A New Model for Predicting Permeability of Chang 7 Tight Sandstone Based on Fractal Characteristics from High-Pressure Mercury Injection

Abstract

Accurately predicting permeability is important to elucidate the fluid mobility and development potential of tight reservoirs. However, for tight sandstones with the same porosity, permeability can change by nearly three orders of magnitude, which greatly increases the difficulty of permeability prediction. In this paper, we performed casting thin section, scanning electron microscopy and high-pressure mercury injection experiments to analyze the influence of pore structure parameters and fractal dimensions on the permeability of Chang 7 tight sandstones. Furthermore, the key parameters affecting the permeability were optimized, and a new permeability prediction model was established. The results show that the pore throat structure of Chang 7 tight sandstone exhibits three-stage fractal characteristics. Thus, the pore throat structure was divided into large pore throat, medium pore throat and small pore throat.
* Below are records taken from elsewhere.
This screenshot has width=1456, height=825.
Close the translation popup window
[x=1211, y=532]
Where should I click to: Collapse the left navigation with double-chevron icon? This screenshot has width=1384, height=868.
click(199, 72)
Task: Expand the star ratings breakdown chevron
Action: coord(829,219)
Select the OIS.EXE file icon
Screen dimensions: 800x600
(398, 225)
The large pore throat reflects the microfracture system, whose fractal dimension was distributed above 2.99, indicating that the heterogeneity of the large pore throat was the strongest. The medium pore throat is dominated by the conventional pore throat system, and its fractal dimension ranged from 2.378 to 2.997. Small pore throats are mainly composed of the tree-shaped pore throat system, and its fractal dimension varied from 2.652 to 2.870. The medium pore throat volume and its fractal dimension were key factors affecting the permeability of Chang 7 tight sandstones. A new permeability prediction model was established based on the medium pore throat volume and its fractal dimension. Compared to other models, the prediction results of the new model are the best according to the analysis of root mean square value, average absolute percentage error and correlation coefficient. These results indicate that the permeability of tight sandstones can be accurately predicted using mesopore throat volume and fractal dimension.